By Twinkle Ghosh
Can time be defeated? The answer to this question is the core of Dark’s tale. Season 3 is masterfully drawn to a close by the symbiotic liaison between endings and beginnings. The narrative reiterates yet again that there’s no victory without sacrifice, no light without darkness, and no love without loss. The themes are destiny, death and man’s tendency to mourn paths not taken.
To be fair, it’s not feasible for the average viewer to keep up with the parallel worlds of Dark, each of which introduces multiple versions of the many characters, travelling through time.
In the first two seasons, the townsfolk of Winden (a forgotten place in the shadow of a nuclear power station) seem to have yoked the potential of radioactive materials to travel through time. The downside of this? No matter how much they go back to the past to amend the present, they always end up annihilating themselves in an apparent atomic explosion.
What initially emerges as a tale bordering a community scarred by secrets, lies and the disappearance of a child, opens up to a whole new matrix of grief and intrigue as the narrative develops.
Cut to Season 3, there seems to be another alternate universe, also apparently accessible by the Winden folk. We are now introduced to “The Origin,” that goes on to reveal that the respective worlds of the protagonists Martha and Jonas are, in fact, nothing but a glitch in the matrix. The pair only exist as an accidental creation of a clockmaker in his bid to bring his son, daughter-in-law, and their child back to life after a tragic accident in a previous, unseen third realm.
The show is consistent in its juxtaposition of the past, present, and future across the seasons. Finally, Jonas and Martha are faced with the choice of whether or not to effectively eradicate themselves from the plot in order to safeguard their two worlds from the apocalypse.
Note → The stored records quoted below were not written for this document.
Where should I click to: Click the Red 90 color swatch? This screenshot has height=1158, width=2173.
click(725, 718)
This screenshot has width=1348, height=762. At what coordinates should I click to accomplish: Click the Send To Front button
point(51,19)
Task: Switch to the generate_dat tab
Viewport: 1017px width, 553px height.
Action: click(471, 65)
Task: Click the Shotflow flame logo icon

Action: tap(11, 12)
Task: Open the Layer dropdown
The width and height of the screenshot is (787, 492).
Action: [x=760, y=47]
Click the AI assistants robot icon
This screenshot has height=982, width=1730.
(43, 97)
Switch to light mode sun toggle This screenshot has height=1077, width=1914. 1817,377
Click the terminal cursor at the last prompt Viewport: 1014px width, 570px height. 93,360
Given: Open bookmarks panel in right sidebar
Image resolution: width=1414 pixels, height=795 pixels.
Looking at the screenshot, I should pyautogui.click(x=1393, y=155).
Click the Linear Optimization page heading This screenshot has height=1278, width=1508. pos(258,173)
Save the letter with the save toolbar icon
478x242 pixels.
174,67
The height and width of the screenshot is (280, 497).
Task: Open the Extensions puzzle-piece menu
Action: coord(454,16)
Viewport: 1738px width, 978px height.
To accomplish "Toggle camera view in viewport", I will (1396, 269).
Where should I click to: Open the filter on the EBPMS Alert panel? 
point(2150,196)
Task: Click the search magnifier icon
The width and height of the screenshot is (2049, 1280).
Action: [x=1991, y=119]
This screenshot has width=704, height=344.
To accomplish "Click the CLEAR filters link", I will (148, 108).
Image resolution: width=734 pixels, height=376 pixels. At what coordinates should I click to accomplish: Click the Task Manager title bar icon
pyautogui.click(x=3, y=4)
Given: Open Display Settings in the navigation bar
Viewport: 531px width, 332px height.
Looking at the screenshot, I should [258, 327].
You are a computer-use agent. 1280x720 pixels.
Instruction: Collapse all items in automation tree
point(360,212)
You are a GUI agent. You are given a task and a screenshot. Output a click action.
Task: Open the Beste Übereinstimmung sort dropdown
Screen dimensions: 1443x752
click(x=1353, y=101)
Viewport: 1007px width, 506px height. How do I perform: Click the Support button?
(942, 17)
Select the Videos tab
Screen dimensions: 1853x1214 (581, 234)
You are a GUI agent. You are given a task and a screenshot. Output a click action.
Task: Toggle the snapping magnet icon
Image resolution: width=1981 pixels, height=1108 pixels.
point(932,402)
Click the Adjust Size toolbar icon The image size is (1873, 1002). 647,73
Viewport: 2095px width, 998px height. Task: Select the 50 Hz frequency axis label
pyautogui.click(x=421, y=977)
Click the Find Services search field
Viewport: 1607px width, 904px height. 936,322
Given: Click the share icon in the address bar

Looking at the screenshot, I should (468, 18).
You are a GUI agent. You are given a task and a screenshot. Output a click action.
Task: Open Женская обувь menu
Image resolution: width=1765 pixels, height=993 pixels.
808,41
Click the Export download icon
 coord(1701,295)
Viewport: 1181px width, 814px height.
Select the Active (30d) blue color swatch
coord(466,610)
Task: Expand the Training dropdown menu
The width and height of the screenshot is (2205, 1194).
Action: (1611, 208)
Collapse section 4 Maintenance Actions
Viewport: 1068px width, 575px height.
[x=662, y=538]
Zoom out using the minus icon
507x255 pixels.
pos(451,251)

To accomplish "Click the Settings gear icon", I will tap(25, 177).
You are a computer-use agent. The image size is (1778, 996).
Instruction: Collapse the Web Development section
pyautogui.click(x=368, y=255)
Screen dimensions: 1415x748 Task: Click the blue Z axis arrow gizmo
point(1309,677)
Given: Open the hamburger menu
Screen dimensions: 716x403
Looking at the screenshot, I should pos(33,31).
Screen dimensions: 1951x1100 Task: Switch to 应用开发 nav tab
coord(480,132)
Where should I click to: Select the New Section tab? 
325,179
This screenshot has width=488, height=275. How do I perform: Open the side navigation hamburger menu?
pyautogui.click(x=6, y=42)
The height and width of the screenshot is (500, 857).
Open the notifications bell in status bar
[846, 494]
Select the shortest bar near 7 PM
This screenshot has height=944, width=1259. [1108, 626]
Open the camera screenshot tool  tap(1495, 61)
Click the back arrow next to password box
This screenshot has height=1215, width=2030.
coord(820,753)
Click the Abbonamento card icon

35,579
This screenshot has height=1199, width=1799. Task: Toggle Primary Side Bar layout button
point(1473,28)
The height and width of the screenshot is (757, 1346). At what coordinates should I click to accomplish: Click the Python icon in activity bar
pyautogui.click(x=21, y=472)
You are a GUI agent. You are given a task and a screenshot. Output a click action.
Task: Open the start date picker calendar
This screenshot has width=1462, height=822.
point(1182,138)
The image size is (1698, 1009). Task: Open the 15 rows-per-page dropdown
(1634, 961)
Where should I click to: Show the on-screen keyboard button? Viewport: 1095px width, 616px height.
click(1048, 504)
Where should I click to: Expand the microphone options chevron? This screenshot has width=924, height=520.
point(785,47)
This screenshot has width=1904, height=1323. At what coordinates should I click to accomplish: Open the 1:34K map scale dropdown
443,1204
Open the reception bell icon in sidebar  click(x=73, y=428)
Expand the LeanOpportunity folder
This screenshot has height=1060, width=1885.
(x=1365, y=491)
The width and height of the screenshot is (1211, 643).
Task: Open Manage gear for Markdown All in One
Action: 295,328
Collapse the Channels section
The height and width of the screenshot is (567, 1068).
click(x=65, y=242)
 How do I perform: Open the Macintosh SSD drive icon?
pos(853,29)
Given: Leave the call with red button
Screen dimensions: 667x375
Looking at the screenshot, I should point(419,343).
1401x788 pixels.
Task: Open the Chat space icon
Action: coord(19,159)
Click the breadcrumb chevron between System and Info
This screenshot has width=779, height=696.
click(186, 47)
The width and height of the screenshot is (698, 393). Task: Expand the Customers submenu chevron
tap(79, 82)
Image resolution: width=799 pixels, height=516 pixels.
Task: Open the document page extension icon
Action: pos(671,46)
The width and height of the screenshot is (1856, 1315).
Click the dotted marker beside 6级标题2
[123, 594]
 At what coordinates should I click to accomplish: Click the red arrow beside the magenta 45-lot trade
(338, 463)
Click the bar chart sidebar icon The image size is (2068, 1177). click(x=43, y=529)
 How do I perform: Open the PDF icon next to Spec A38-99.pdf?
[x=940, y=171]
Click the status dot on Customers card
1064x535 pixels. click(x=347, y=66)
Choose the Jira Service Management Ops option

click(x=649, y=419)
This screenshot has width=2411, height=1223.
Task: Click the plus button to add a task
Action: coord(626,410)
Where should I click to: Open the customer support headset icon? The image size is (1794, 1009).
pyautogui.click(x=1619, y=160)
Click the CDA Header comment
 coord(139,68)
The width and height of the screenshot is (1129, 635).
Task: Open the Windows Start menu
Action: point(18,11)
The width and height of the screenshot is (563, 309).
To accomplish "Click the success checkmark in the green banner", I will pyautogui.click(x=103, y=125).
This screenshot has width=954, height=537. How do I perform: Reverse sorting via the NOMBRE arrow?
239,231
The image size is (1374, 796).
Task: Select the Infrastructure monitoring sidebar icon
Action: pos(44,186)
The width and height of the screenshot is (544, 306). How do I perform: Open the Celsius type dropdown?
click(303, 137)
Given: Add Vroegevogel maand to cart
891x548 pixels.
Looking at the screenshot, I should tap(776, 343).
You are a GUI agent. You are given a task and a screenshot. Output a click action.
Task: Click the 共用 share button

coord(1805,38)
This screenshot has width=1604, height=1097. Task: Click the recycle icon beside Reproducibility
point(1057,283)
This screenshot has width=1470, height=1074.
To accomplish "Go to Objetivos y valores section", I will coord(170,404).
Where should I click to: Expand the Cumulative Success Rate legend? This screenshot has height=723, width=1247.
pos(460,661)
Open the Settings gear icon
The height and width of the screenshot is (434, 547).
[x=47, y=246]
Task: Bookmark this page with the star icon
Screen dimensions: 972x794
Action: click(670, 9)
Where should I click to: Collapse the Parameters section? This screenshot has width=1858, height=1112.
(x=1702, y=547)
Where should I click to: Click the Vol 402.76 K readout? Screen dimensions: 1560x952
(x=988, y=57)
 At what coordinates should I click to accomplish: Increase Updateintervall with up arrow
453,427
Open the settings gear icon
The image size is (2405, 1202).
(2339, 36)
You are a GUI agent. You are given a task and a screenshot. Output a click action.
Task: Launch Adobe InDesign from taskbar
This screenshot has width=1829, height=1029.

Dark is too in love with chaos to offer anything profound. However, the storyline of this German sci-fi series hits singularity with its epic mix of philosophical arguments and heartbreaking vignettes about loss and betrayal. That, teamed with a gorgeous production design delivering ice-cool ideas and fantastical imageries, is what makes Dark a masterpiece. Overall, the series is quite the ride of a lifetime – drifting frictionlessly in space, altering at a million miles per hour – a ride you would not regret.